La distruzione del mito è essenziale
Da una decina d'anni sono convinto che la distruzione del mito sovietico sia essenziale se desideriamo una ripresa del movimento socialista. Al mio ritorno dalla Spagna ho pensato di smascherare il mito sovietico tramite una storia che potesse essere facilmente compresa da quasi tutti e che fosse agevolmente traducibile in altre lingue. I particolari concreti della vicenda mi vennero però in mente il giorno in cui (allora vivevo in un piccolo villaggio) vidi un bambino sui dieci anni che spingeva per un angusto viottolo un enorme cavallo da tiro, frustandolo ogni volta che cercava di voltarsi. Mi colpi l'idea che se animali come quello riuscissero ad acquistare coscienza della propria forza saremmo impotenti contro di loro, e che gli uomini sfruttano gli animali in modo analogo a come i ricchi sfruttano i proletari.
Presi allora ad analizzare la teoria marxista dal punto di vista degli animali. Mi è apparso chiaro che per questi ultimi il concetto di lotta di classe fra esseri umani non è altro che un inganno, poiché ogni volta che è stato necessario sfruttare gli animali, tutti gli uomini si sono trovati uniti contro di loro: la vera lotta è quella fra animali ed esseri umani. Partendo da questo assunto iniziale, non è stato difficile elaborare il racconto. Ho trovato il tempo di scriverlo solo nel 1943 perché prima ero troppo impegnato con altri lavori che non mi lasciavano il tempo; e nel finale ho incluso degli avvenimenti, come per es. la Conferenza di Teheran, che si stavano svolgendo mentre scrivevo. Sicché le linee generali del racconto erano rimaste nella mia mente per un periodo di sei anni, prima di metterle per iscritto.
Sull'opera non voglio fare commenti; se non parla da sola è un fallimento. Ma vorrei evidenziare due punti: il primo e che, per la simmetria del racconto, i vari episodi, pur essendo tratti da fatti reali della Rivoluzione russa, vengono presentati in modo schematico e secondo un diverso ordine cronologico.

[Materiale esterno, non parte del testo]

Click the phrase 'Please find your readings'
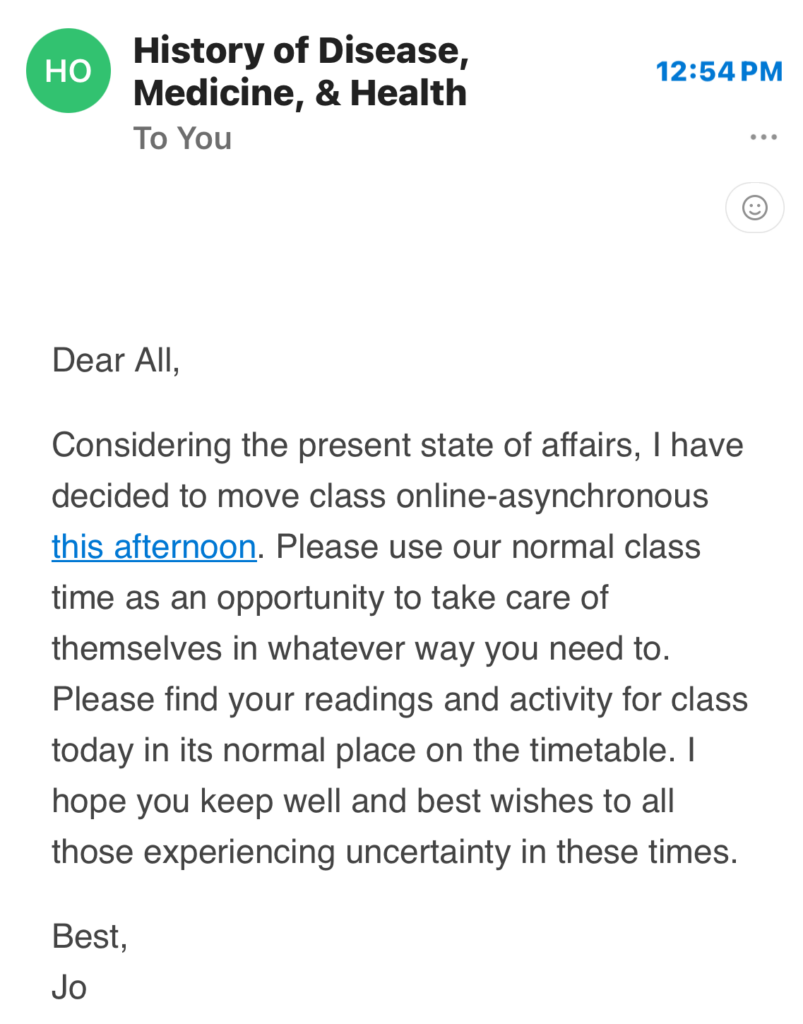This screenshot has height=1024, width=803. [242, 699]
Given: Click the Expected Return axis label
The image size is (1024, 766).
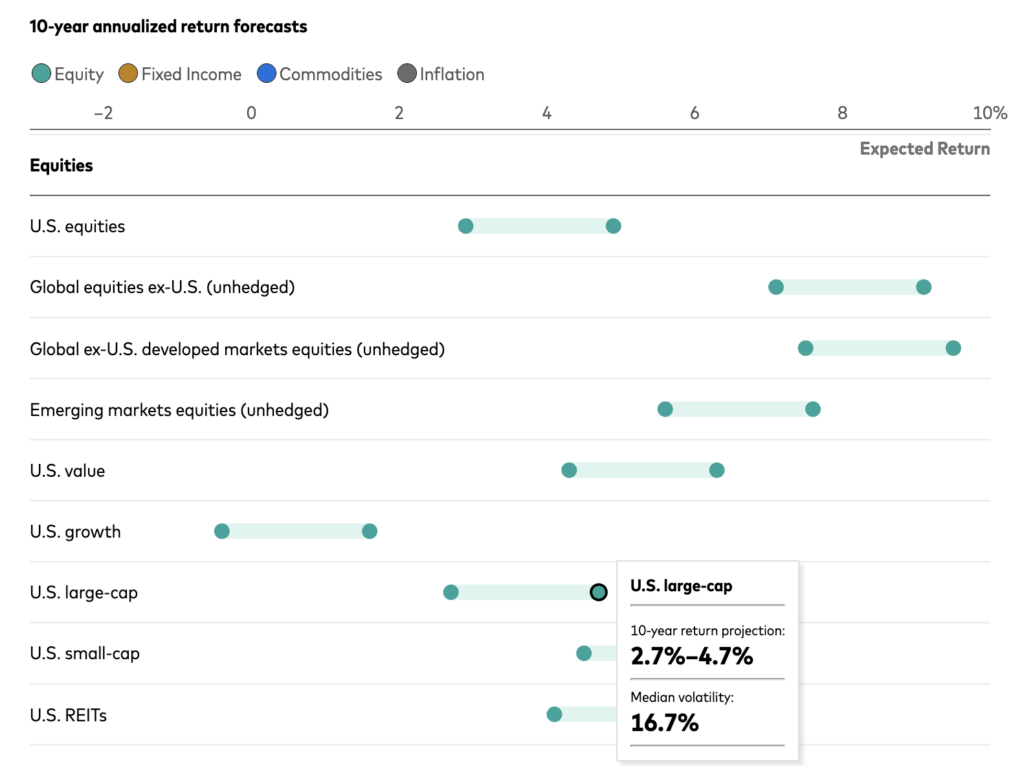Looking at the screenshot, I should click(x=924, y=149).
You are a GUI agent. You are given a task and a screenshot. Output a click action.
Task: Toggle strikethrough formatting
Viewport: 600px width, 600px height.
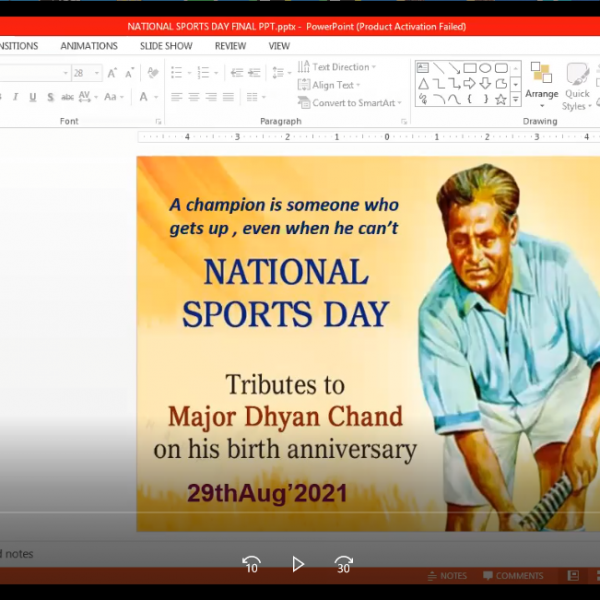click(67, 98)
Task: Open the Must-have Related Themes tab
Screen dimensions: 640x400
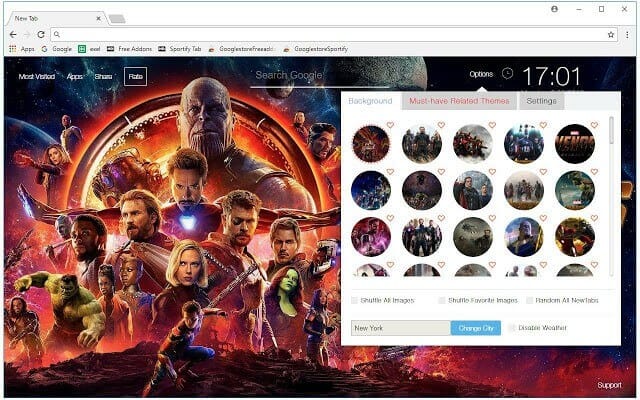Action: click(x=459, y=101)
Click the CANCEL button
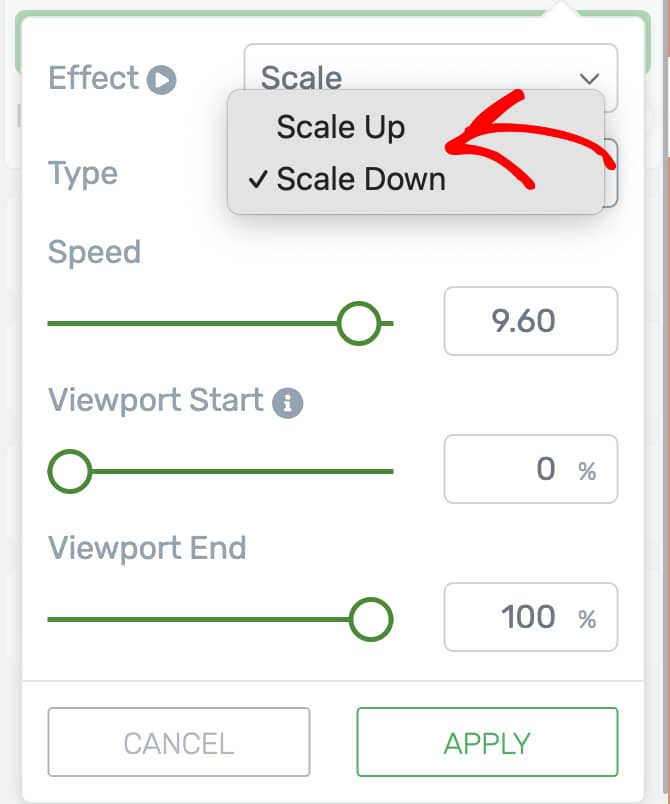Viewport: 670px width, 804px height. [179, 742]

Il secondo punto è passato inosservato a molti critici, forse perché non l'ho sottolineato a sufficienza. Alcuni lettori possono riportare l'impressione che il libro termini con la completa riconciliazione fra i maiali e gli esseri umani. Non intendevo dire questo; al contrario, io volevo che finisse con una stridente nota di discordia, poiché ho scritto quella parte immediatamente dopo la Conferenza di Teheran, che tutti pensavano avesse stabilito le migliori relazioni possibili fra l'Urss e l'Occidente. Personalmente non credevo che tali rapporti sarebbero rimasti buoni a lungo; e come i fatti hanno poi dimostrato, non sbagliavo di molto.
Non so cos'altro potrei aggiungere. Se qualcuno è interessato a dettagli personali, potrei dire anche che sono vedovo con un figlio di quasi tre anni, che di professione sono scrittore e che dall'inizio della guerra ho lavorato soprattutto come giornalista.
La rivista alla quale collaboro più regolarmente è Tribune, un settimanale sociopolitico che rappresenta, generalmente parlando, l'ala sinistra del Partito laburista.
Questi sono alcuni dei miei libri che potrebbero interessare il lettore normale (ammesso che il lettore di questa traduzione riesca a trovarne copia): Giorni in Birmania (un racconto sulla Birmania), Omaggio alla Catalogna (nato dalle mie esperienze nella Guerra civile spagnola) e Critical essays (saggi riguardanti soprattutto la letteratura popolare inglese contemporanea e che sono piu interessanti dal punto di vista sociologico che non letterario).